Many Employers May Benefit from Newly Revised Employee Retention Credit

February 25, 2021 | Kristine A. Tidgren

Update: On March 11, the American Rescue Plan Act was signed into law. The new law extends the ERC through December 31, 2021, with some modifications to quarters 3 and 4. On April 2, IRS issued guidance as to the CAA expansion for quarters 1 and 2 of 2021. This guidance, Notice 2021-23, did not address the ARPA expansion. On March 1, 2021, IRS issued guidance related to the 2020 Employee Retention Credit, including the interaction between the ERC and the PPP in 2020.

During 2020, Congress focused much COVID-19 relief on helping hard-hit businesses keep employees on the payroll. At year end, Congress made one key relief provision—the employee retention credit (the “ERC”)—much more available and generous through provisions in the Consolidated Appropriations Act of 2021 (the “CAA”), Pub. L. 116-260 (December 27, 2020).  Because of these changes, some businesses are retroactively eligible for this fully refundable payroll tax credit for qualified wages paid in 2020. Others are eligible for the newly expanded credit available through June 30, 2021.

This post provides an overview of the ERC provisions, as they are understood at the beginning of 2021. Most 2020 ERC guidance was informal, issued mainly through IRS FAQs. These FAQs have not been updated to reflect the new law, nor has IRS issued more formal guidance.
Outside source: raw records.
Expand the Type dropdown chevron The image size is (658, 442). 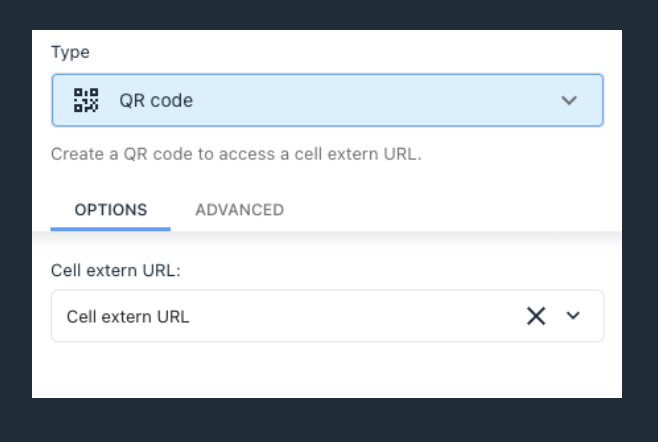(x=569, y=100)
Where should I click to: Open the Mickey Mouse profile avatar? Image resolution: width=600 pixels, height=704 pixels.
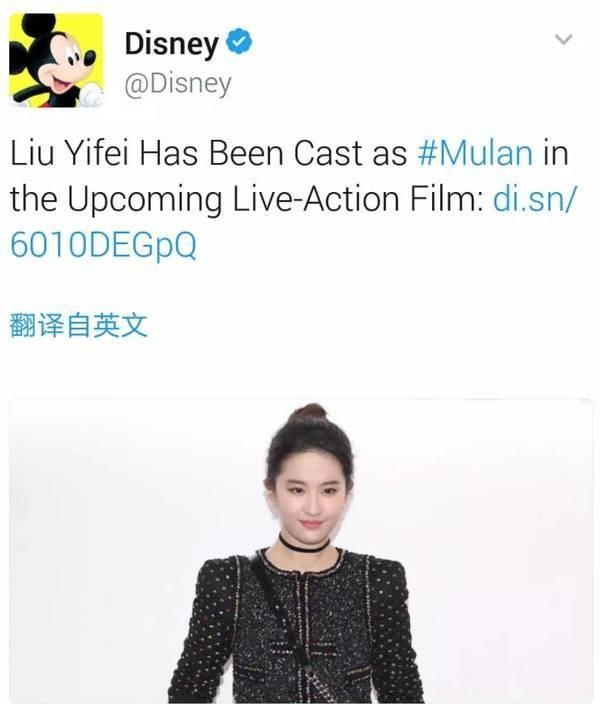click(56, 60)
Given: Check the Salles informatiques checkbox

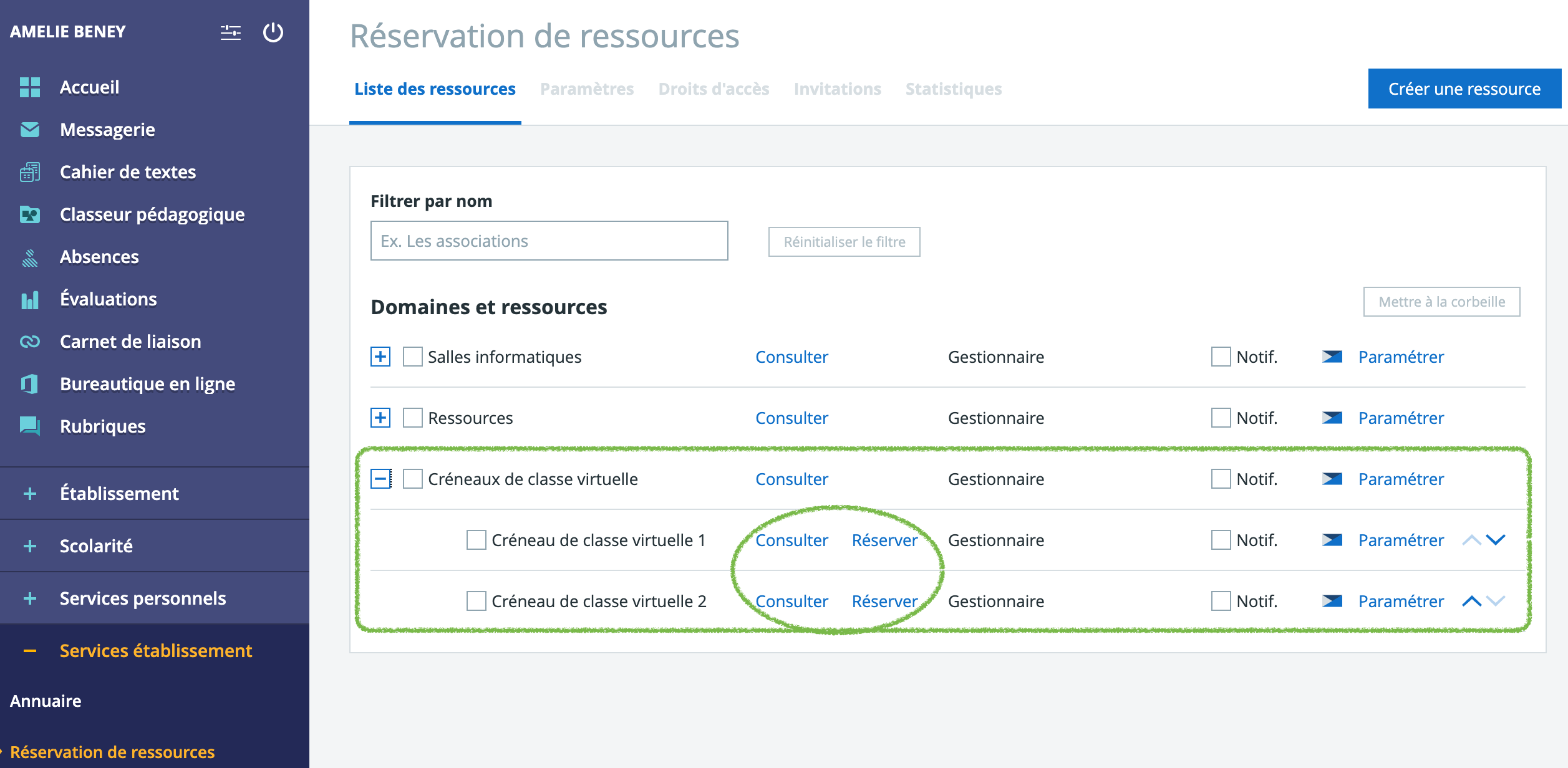Looking at the screenshot, I should [412, 357].
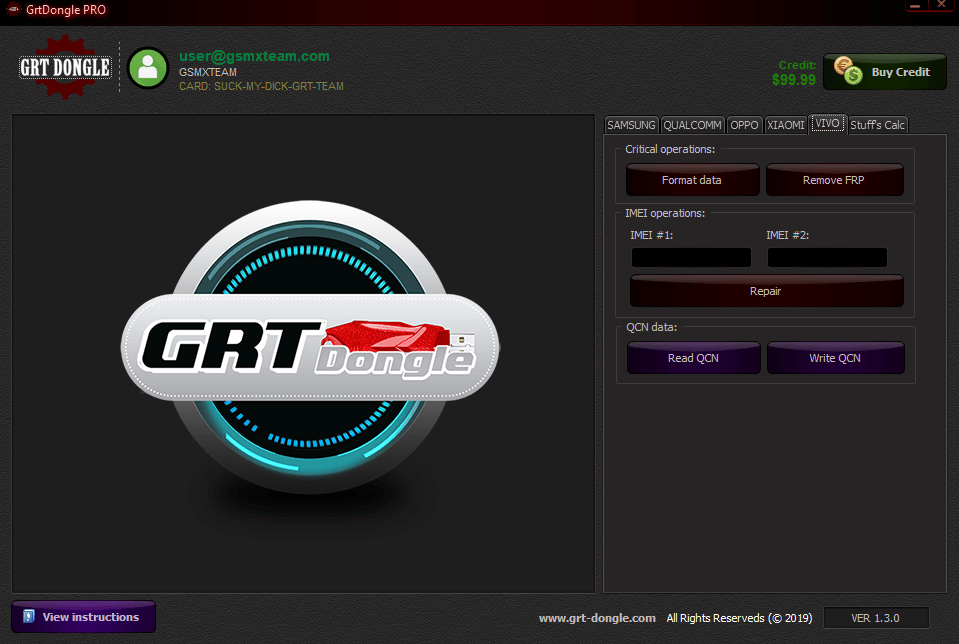Viewport: 959px width, 644px height.
Task: Switch to the XIAOMI tab
Action: (786, 125)
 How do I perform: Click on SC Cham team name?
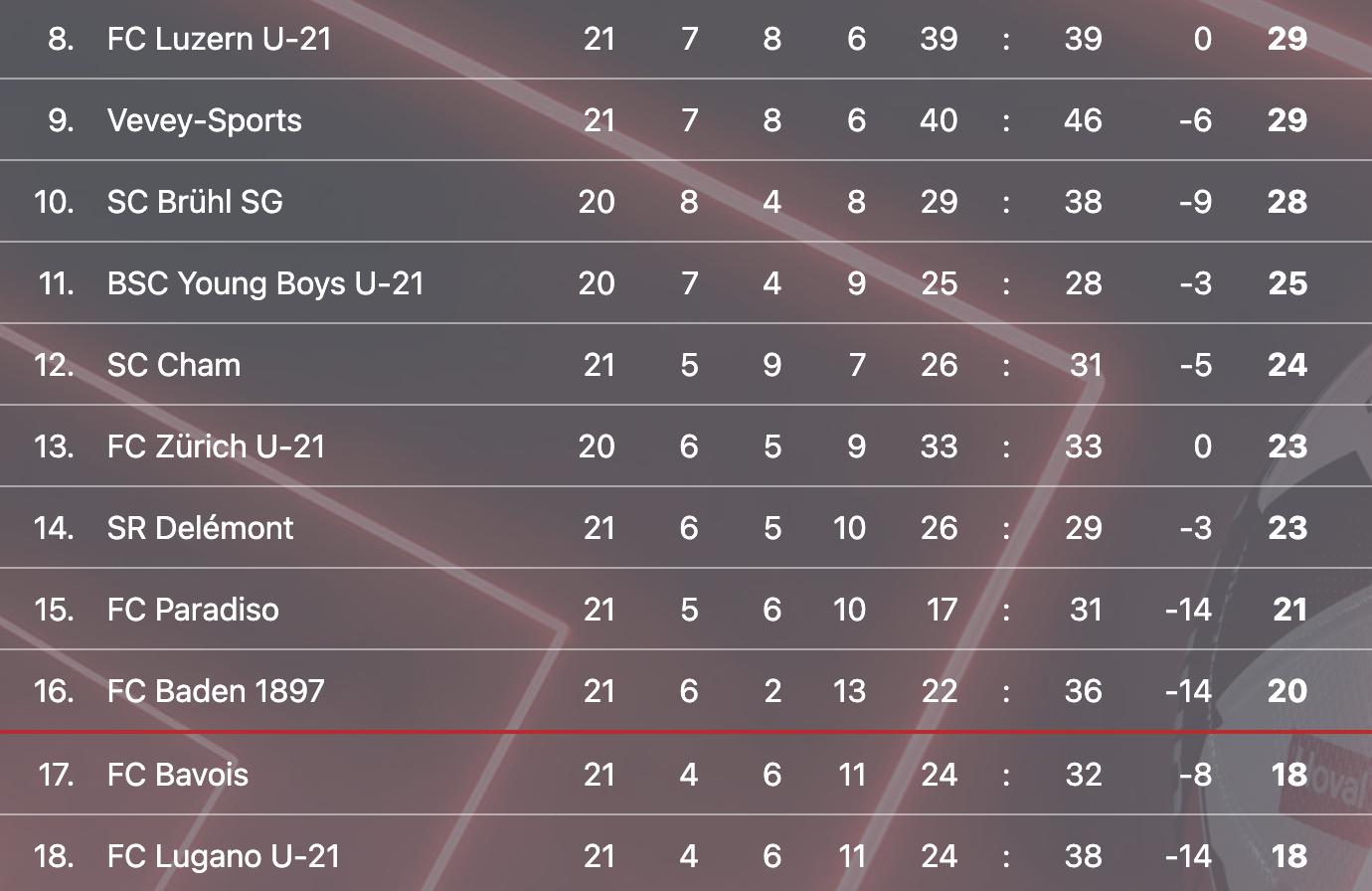174,365
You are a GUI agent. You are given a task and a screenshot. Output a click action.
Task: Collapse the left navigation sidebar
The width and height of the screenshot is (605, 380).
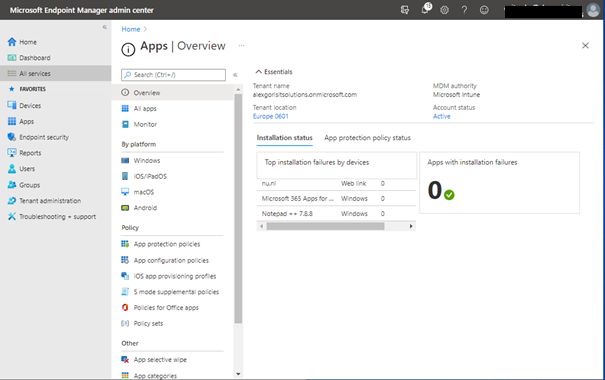[x=105, y=27]
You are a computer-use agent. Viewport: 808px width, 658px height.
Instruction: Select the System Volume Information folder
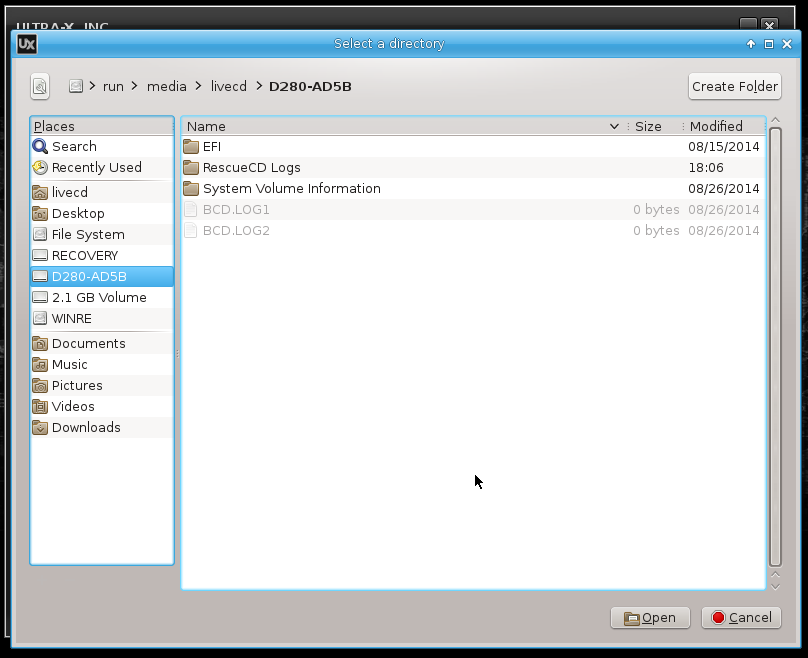click(291, 189)
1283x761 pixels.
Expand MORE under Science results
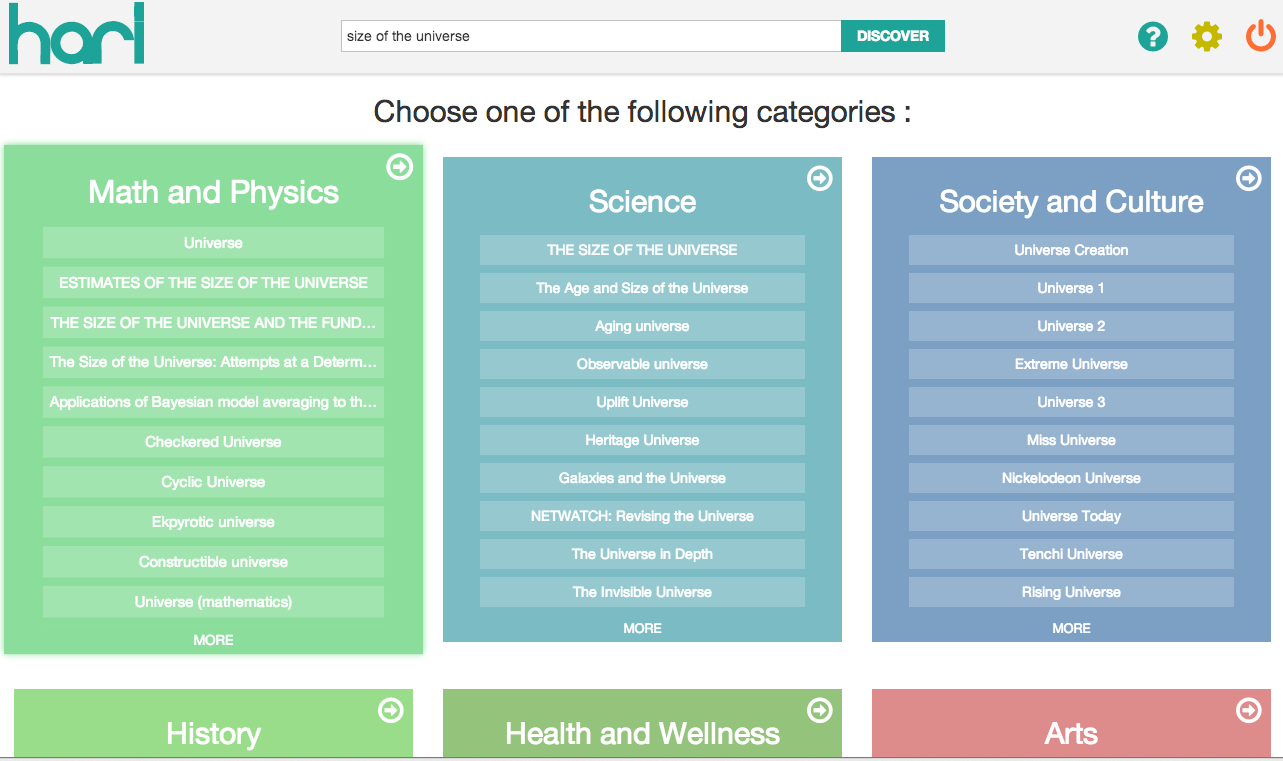[642, 628]
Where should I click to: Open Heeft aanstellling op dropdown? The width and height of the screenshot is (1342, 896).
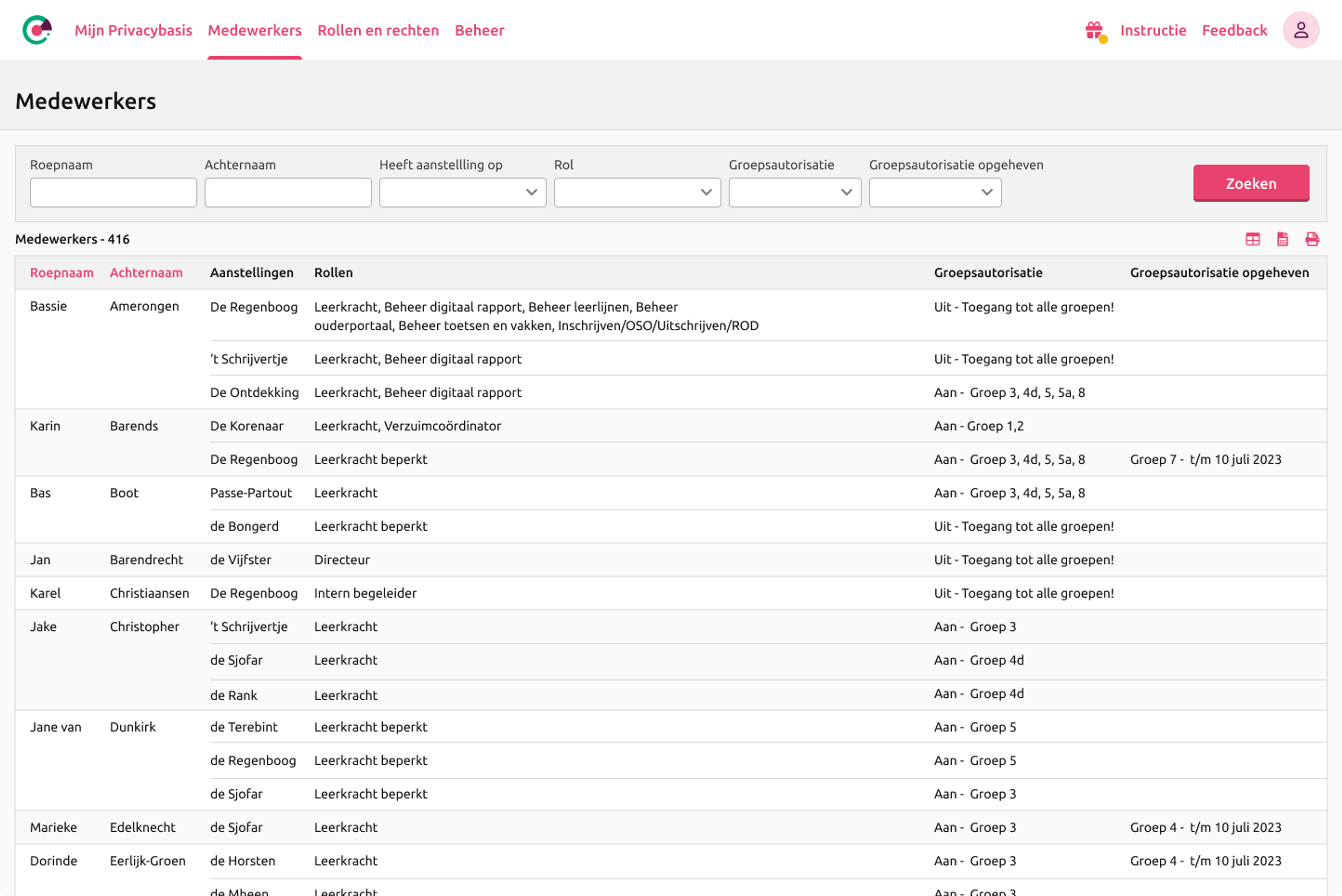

Consequently, many important questions (a few detailed at the end of this post) remain. Even so, businesses and their advisers should not overlook this potentially generous credit, even in the midst of this busy filing season. We will provide additional updates as guidance issues.

Background

Section 2301 of the CARES Act allowed “eligible employers” an employee retention credit (the “ERC”), equal to 50 percent of “qualified wages” paid to each employee for each calendar quarter during the COVID-19 crisis. The ERC is a fully refundable payroll tax credit, meaning that even though it’s claimed against payroll tax, the amount of the credit may exceed the actual payroll taxes due.

Eligibility

“Eligible employers” for 2020 were those employers whose businesses were:

  1. fully or partially suspended during the calendar quarter due to orders from an appropriate governmental authority limiting commerce, travel, or group meetings due to COVID-19 or
  2. those employers that experienced a “significant decline in gross receipts” for a given calendar quarter. 

Employers of any size, including tax exempt organizations, are eligible to claim the ERC. Self-employed individuals are not eligible to claim the ERC for their own earnings, although they may claim the credit for wages paid to their employees if they are otherwise eligible. Federal, state, and local governments were ineligible for the ERC under the CARES Act.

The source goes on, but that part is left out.